Promises are a bit like presents - they're only good when you get them.

The SNP have behaved just as one would have expected from a party trying to get into power and promised more than they can deliver. They also have another problem - they've got into one kind of power, but it's not the power they want. Independence to them is everything and instead of getting on with the job of playing the cards they've been dealt they want to change the game, the rules and of course get a fresh hand.

John Swinney's pronouncement that EVERY household in Scotland will be £10,000 a year better off within a decade (under an independent Scotland run by the SNP) is just plain stupid. He bases his prediction on boosting small and medium-sized businesses, investing in industries of the future and better training, resulting in better-paid jobs. It all looks good on paper but of course like many such predictions it's also based on statistical extrapolation. Having been involved in economic planning at one time in my life I came to realise that forecasting was as much as anything a matter of luck. As often as not getting to the right answer depended on so many factors out with your control and correct forecasting happened a lot less often than it did.

Swinney said the £10,000 rise in average wealth would be achieved by economic growth reaching 4% per year, the same rate as small independent countries in the EU, compared to Scotland's current 2.1% rate. Of course it all depends on Scotland becoming independent, which is still an unlikely outcome. However, it's tactics like this by the SNP that are designed to make it more likely. Promising the earth and then having to deliver it is always a tricky political manoeuvre. In this case it's amateur forecasting that Swinney well knows will never be tested and all he's doing is grabbing some headlines for the SNP. It's also designed to divert attention from some of their other failed promises (notably class sizes and the extra policeman).

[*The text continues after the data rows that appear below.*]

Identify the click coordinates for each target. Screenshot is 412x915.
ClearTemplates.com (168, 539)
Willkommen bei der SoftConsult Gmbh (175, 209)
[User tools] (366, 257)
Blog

I guess this is also another example of the SNP having a ‘conversation’ on independence; pretty soon people are going to realise that it's a pretty one sided. Isn’t it about time we started talking about the cost of independence? It is inconceivable that the cost of running an independent Scotland will not rise. The SNP and John Swinney are a bit like salesmen - all they think about are their revenue targets. Would I trust a man like him to run my business? It’s all very well having a man with “a work rate the size of Jupiter”, multi-tasking, as John Swinney does, but it would also be good if he also had "a brain the size of a planet".